=== Text block ===
On its own, the chart suggests DIA is still a good bet to reach a 250.43 rally target that has kept us confidently on the right side of an otherwise unbelievable uptrend for more than three weeks. Short there as instructed earlier if DIA gets within 0.07 of the target, using puts priced under $1 with just a week left on them. Note, however, that because AAPL and the E-Mini S&Ps failed on Thursday to reach their respective Hidden Pivot rally targets, there's a chance DIA will not reach its projected top at 250.43. Put options will be a riskier buy if DIA spends the day meandering without achieving the target, but if it closes up on the day without having surpassed this week's 247.67 high, don't hesitate to take a few puts home over the weekend.
The 250.35 rally target we used last week is still in play, but I can offer no guidance in advance of Monday morning's opening that is guaranteed to survive further weakness overnight. I've proffered a 'mechanical' buy at the green line for the E-Mini S&Ps, but this vehicle would trigger a comparable signal at the red line, p=228.77, stop 221.57. Check in after the bell, since the opportunity may be developing in a way we can exploit using call options. ______ UPDATE (Apr 13, 10:12 p.m. EDT): Once again, DIA is poised to trigger a red-line buy at p=228.27, and once again I cannot recommend it until I've seen how stocks open Tuesday morning. _______ UPDATE (Apr 14, 6:40 p.m. EDT): DIA opened on a gap higher, negating the easy 'mechanical' entry we'd sought at the red line. This helium balloon is still going to 250.35, but any shot we have of climbing aboard before it gets there will have to come from an intraday set-up. Plan on shorting at 250.35 in any case, using puts priced under $1 that have a week or so left on them. The trade should not be initiated until such time as DIA trades within 0.07 points of the target. ______ UPDATE (Apr 23, 9:15 p.m.): This space for rent! _______ UPDATE (Apr 27, 9:05 p.m.): Using a 24-hour chart, I've changed the point 'B' high slightly to come up with a new target at 250.43. My trading strategy can stand as given above. _______ UPDATE (Apr 28, 9:22 p.m.): A plunge to 228.36 would trigger a 'mechanical' buy signal, stop 221.00. Please note that the 250.43 rally target is still viable.
===
§ **Task A**:
Please put the listing into a JSON list of strings, one string per line, from its first line through the line containing "center [570, 238].", with no blank lines and the pictures left out.
=== Material for this task ===
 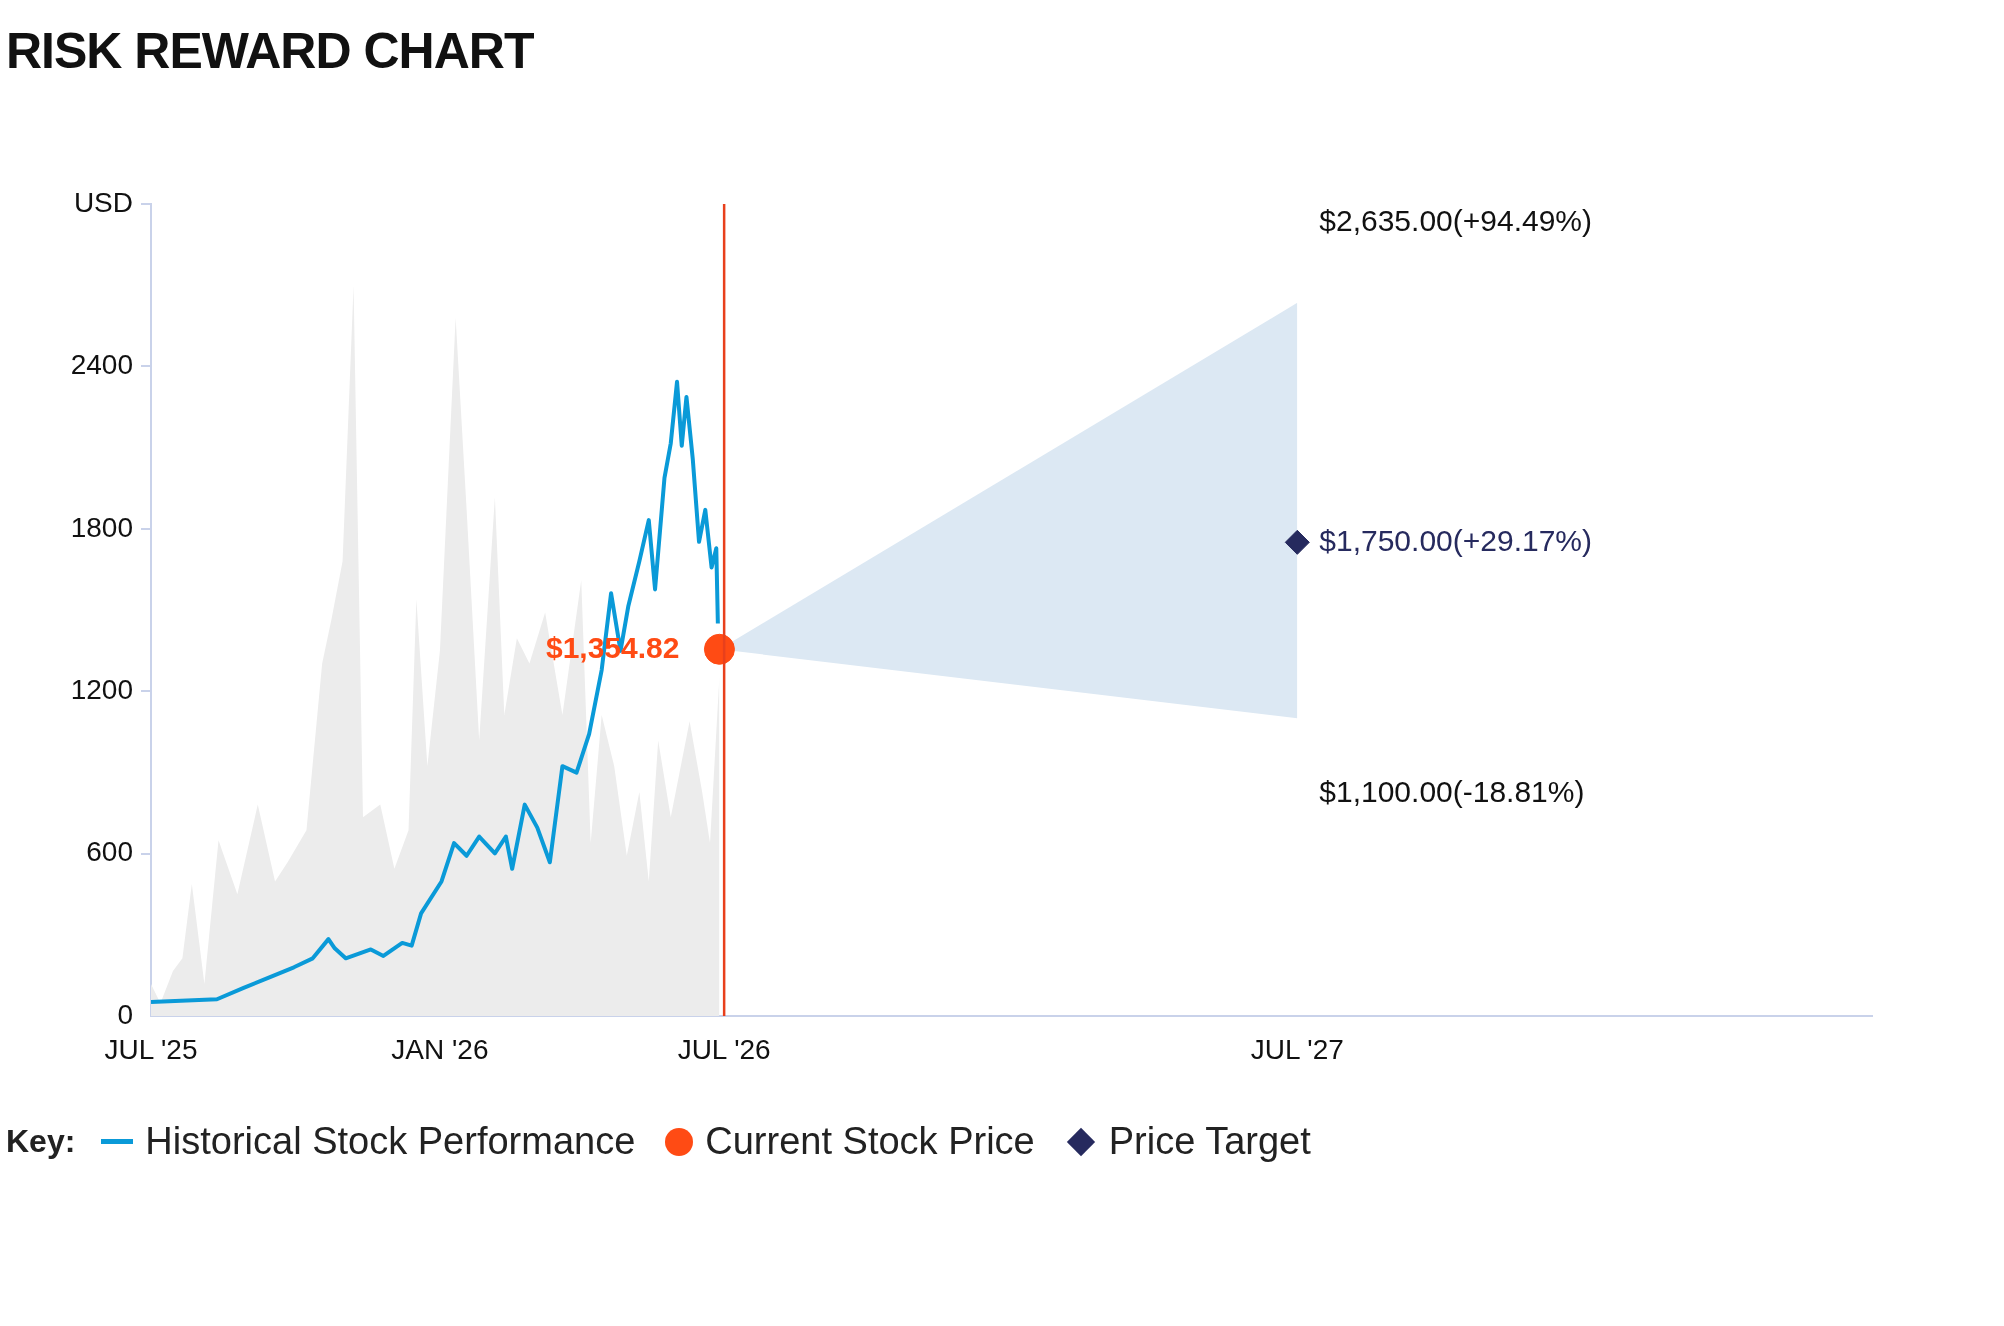 What do you see at coordinates (102, 527) in the screenshot?
I see `y-tick-label: 1800` at bounding box center [102, 527].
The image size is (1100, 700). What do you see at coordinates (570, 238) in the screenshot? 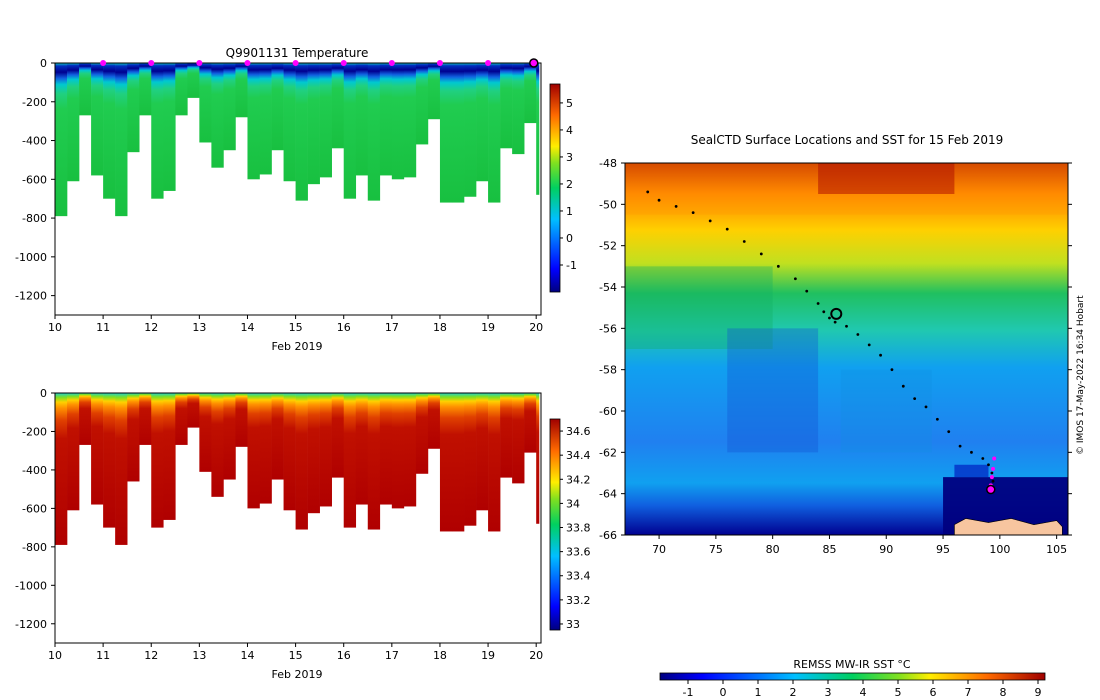
I see `colorbar-tick-label: 0` at bounding box center [570, 238].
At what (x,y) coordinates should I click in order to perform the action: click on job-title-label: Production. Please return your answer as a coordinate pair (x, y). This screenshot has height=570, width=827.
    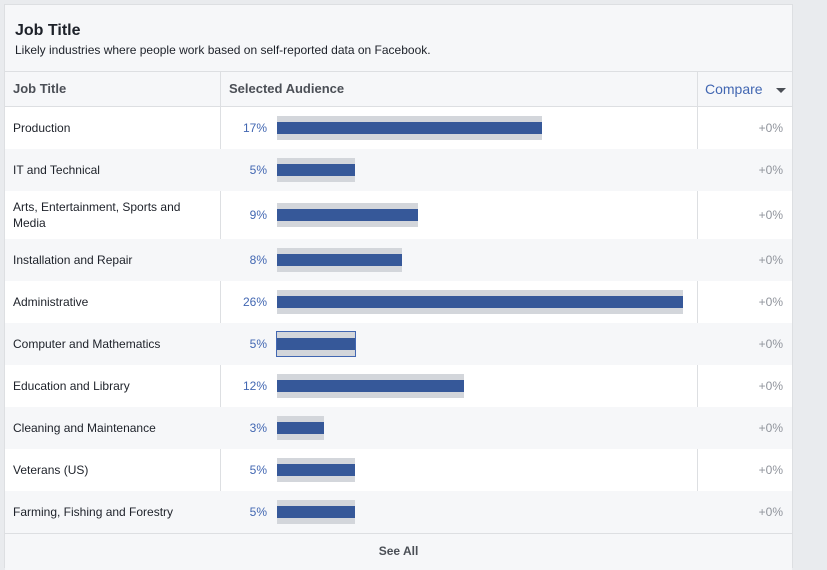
===
§ **Task B**:
Write out the entire DIA trading commentary verbatim.

§ **Expected answer A**:
[
  "  What do you see at coordinates (102, 527) in the screenshot?",
  "I see `y-tick-label: 1800` at bounding box center [102, 527].",
  "The image size is (1100, 700). What do you see at coordinates (570, 238) in the screenshot? ",
  "I see `colorbar-tick-label: 0` at bounding box center [570, 238]."
]

§ **Expected answer B**:
On its own, the chart suggests DIA is still a good bet to reach a 250.43 rally target that has kept us confidently on the right side of an otherwise unbelievable uptrend for more than three weeks. Short there as instructed earlier if DIA gets within 0.07 of the target, using puts priced under $1 with just a week left on them. Note, however, that because AAPL and the E-Mini S&Ps failed on Thursday to reach their respective Hidden Pivot rally targets, there's a chance DIA will not reach its projected top at 250.43. Put options will be a riskier buy if DIA spends the day meandering without achieving the target, but if it closes up on the day without having surpassed this week's 247.67 high, don't hesitate to take a few puts home over the weekend.
The 250.35 rally target we used last week is still in play, but I can offer no guidance in advance of Monday morning's opening that is guaranteed to survive further weakness overnight. I've proffered a 'mechanical' buy at the green line for the E-Mini S&Ps, but this vehicle would trigger a comparable signal at the red line, p=228.77, stop 221.57. Check in after the bell, since the opportunity may be developing in a way we can exploit using call options. ______ UPDATE (Apr 13, 10:12 p.m. EDT): Once again, DIA is poised to trigger a red-line buy at p=228.27, and once again I cannot recommend it until I've seen how stocks open Tuesday morning. _______ UPDATE (Apr 14, 6:40 p.m. EDT): DIA opened on a gap higher, negating the easy 'mechanical' entry we'd sought at the red line. This helium balloon is still going to 250.35, but any shot we have of climbing aboard before it gets there will have to come from an intraday set-up. Plan on shorting at 250.35 in any case, using puts priced under $1 that have a week or so left on them. The trade should not be initiated until such time as DIA trades within 0.07 points of the target. ______ UPDATE (Apr 23, 9:15 p.m.): This space for rent! _______ UPDATE (Apr 27, 9:05 p.m.): Using a 24-hour chart, I've changed the point 'B' high slightly to come up with a new target at 250.43. My trading strategy can stand as given above. _______ UPDATE (Apr 28, 9:22 p.m.): A plunge to 228.36 would trigger a 'mechanical' buy signal, stop 221.00. Please note that the 250.43 rally target is still viable.